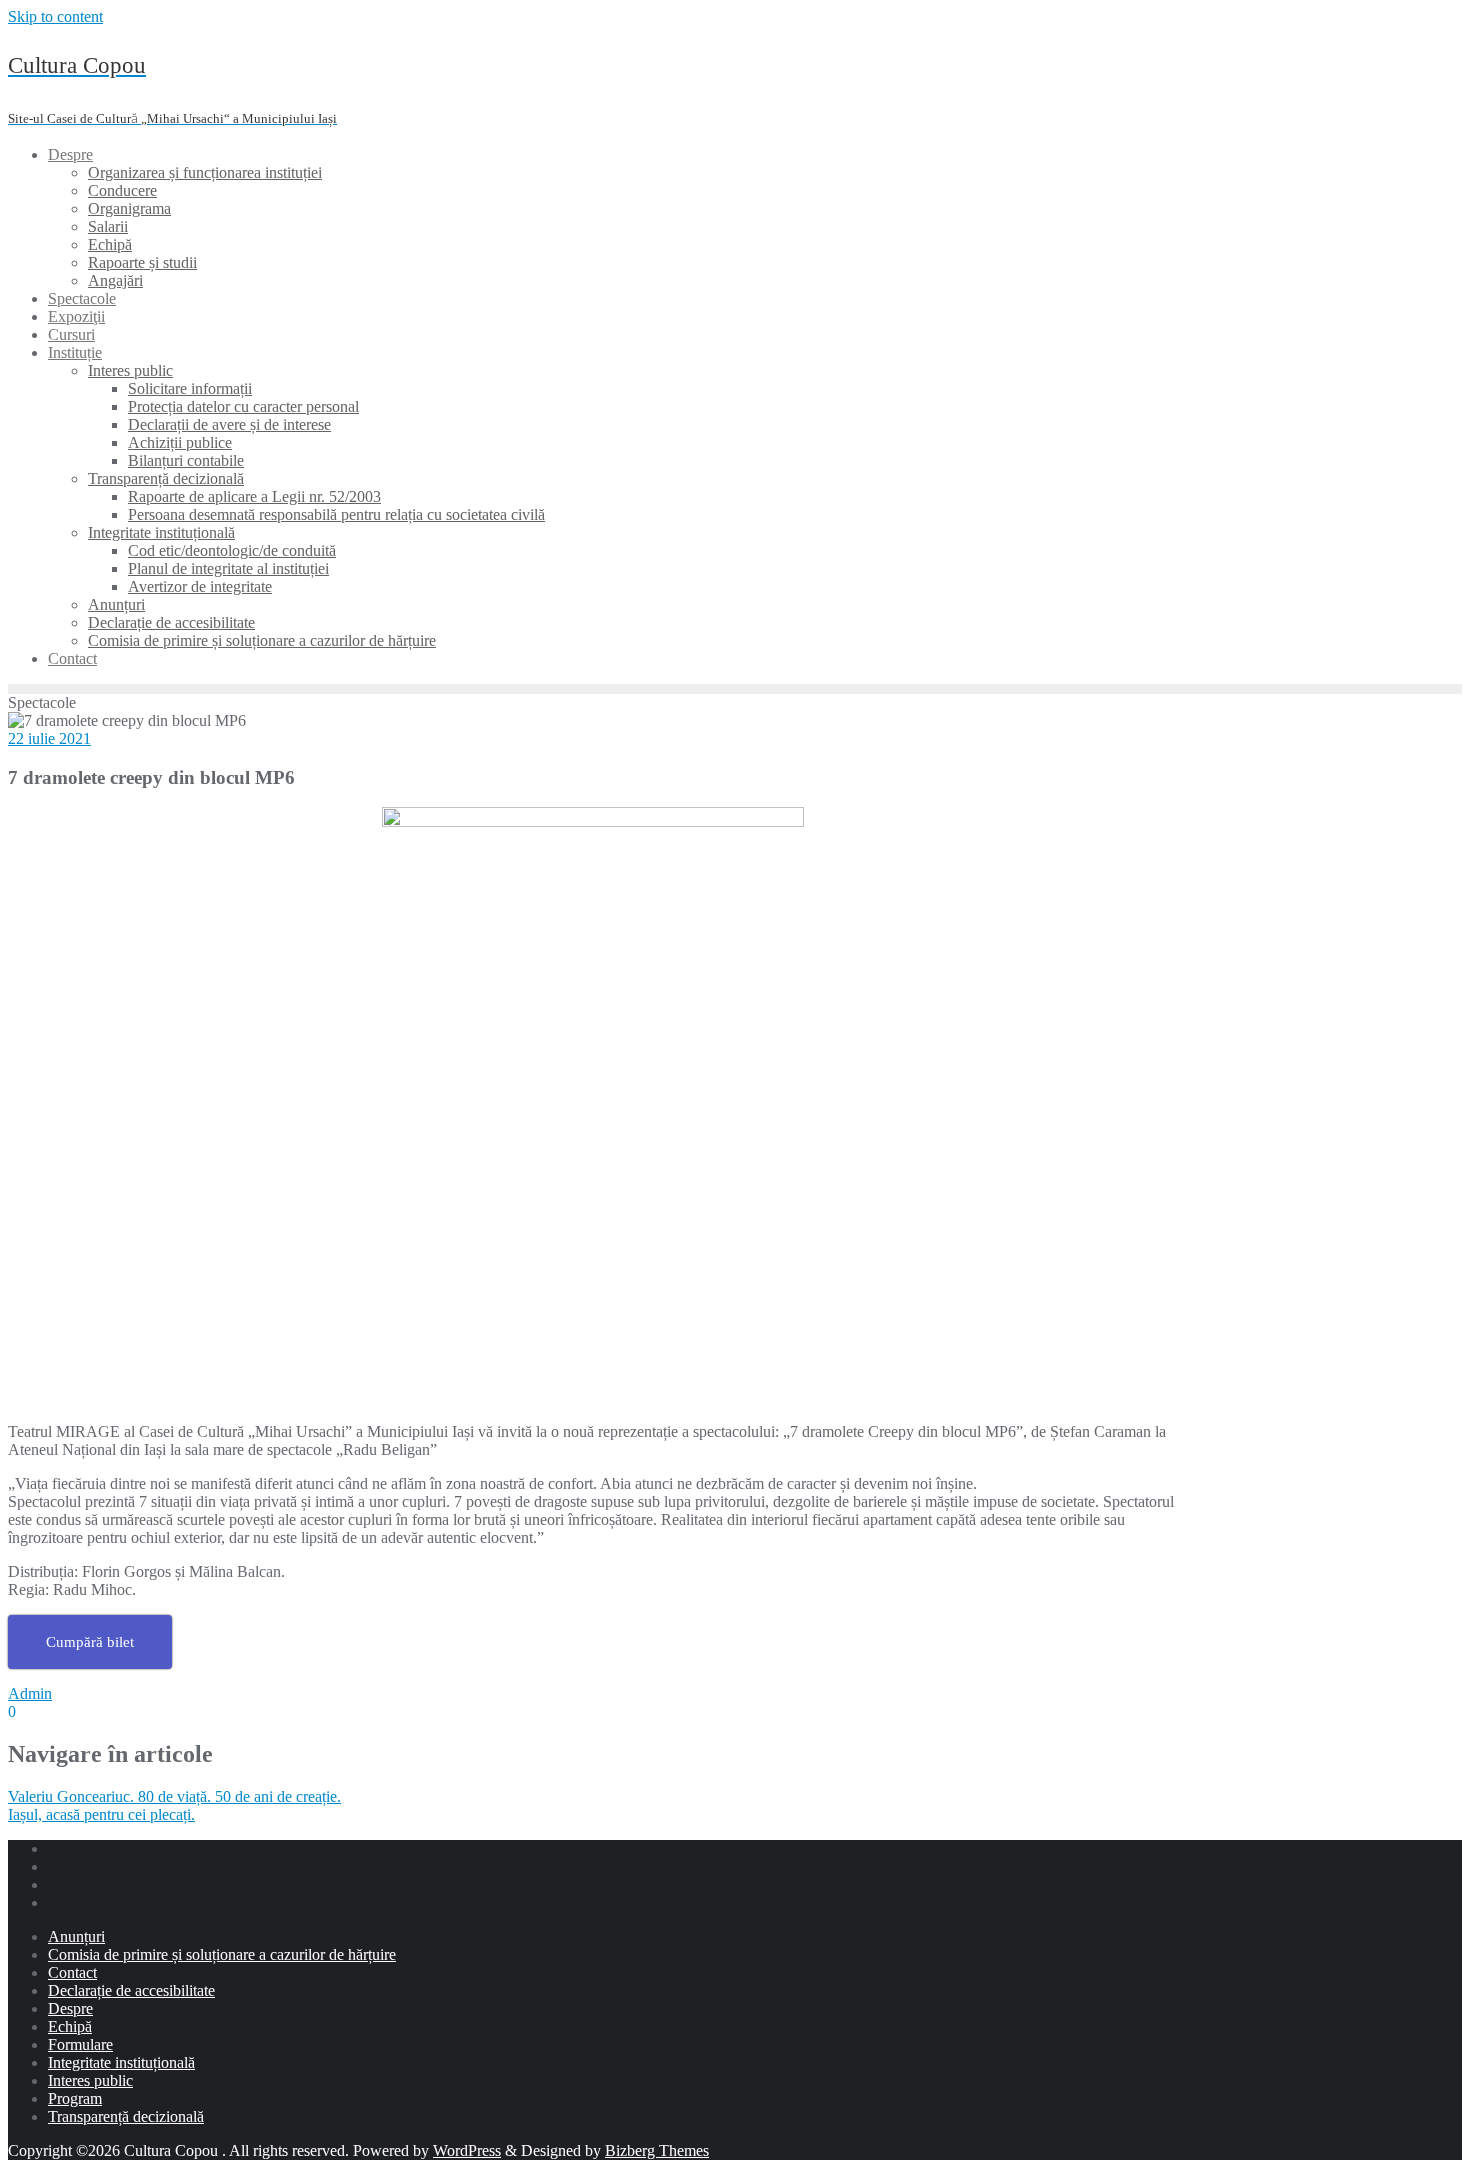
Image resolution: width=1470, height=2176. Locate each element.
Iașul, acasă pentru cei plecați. (101, 1814)
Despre (70, 2008)
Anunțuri (76, 1936)
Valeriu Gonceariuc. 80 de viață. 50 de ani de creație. (174, 1796)
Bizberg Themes (657, 2150)
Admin (30, 1693)
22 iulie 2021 (49, 738)
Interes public (90, 2080)
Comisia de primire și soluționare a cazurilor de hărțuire (222, 1954)
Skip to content (55, 16)
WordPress (467, 2150)
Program (75, 2098)
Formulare (80, 2044)
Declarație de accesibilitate (131, 1990)
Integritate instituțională (121, 2062)
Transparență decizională (126, 2116)
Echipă (70, 2026)
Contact (72, 1972)
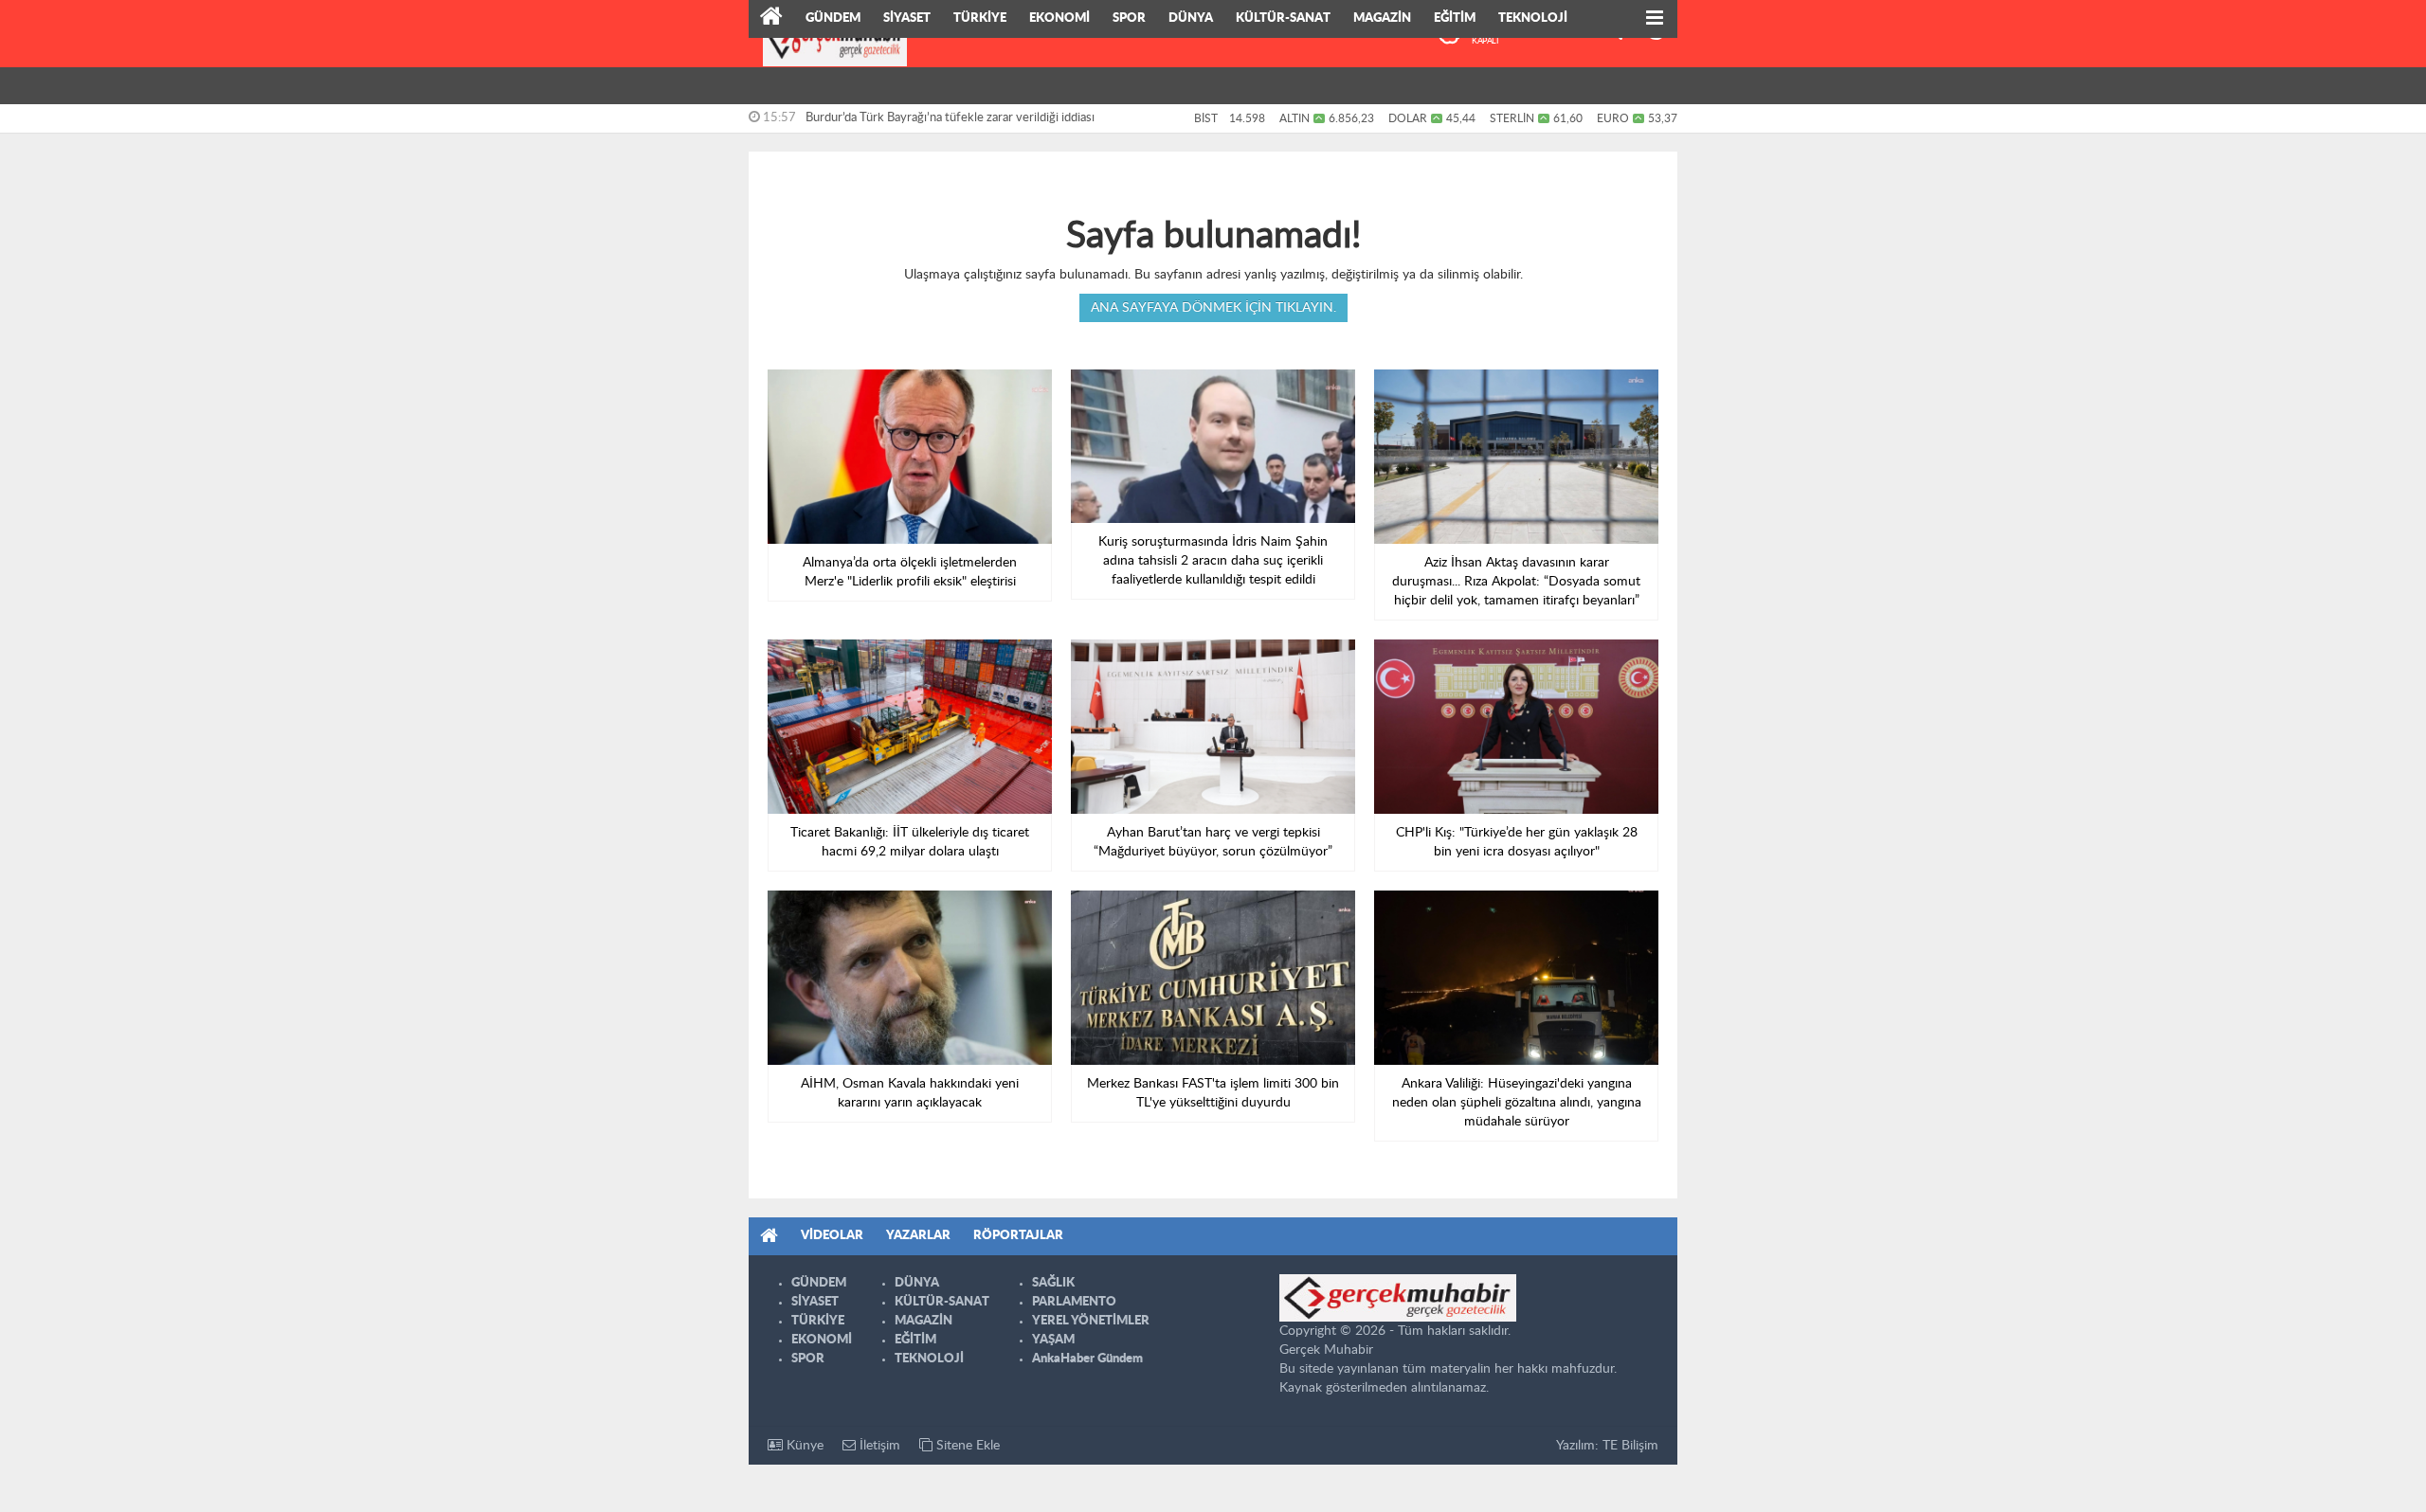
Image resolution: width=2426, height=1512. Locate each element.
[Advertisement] (663, 293)
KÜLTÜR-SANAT (1283, 18)
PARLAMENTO (1074, 1302)
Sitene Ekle (966, 1445)
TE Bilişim (1630, 1445)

▸ WHAT YOU SHOULD DO:
Copy exactly, please, every line from the one holding "Transparență decizională (126, 2116)" through the last line of the data, both ends included, and no pictures.

▸ WRITTEN SOLUTION:
Transparență decizională (126, 2116)
Echipă (70, 2026)
Contact (72, 1972)
Image resolution: width=2426, height=1512. Locate each element.
[Advertisement] (663, 293)
KÜLTÜR-SANAT (1283, 18)
PARLAMENTO (1074, 1302)
Sitene Ekle (966, 1445)
TE Bilişim (1630, 1445)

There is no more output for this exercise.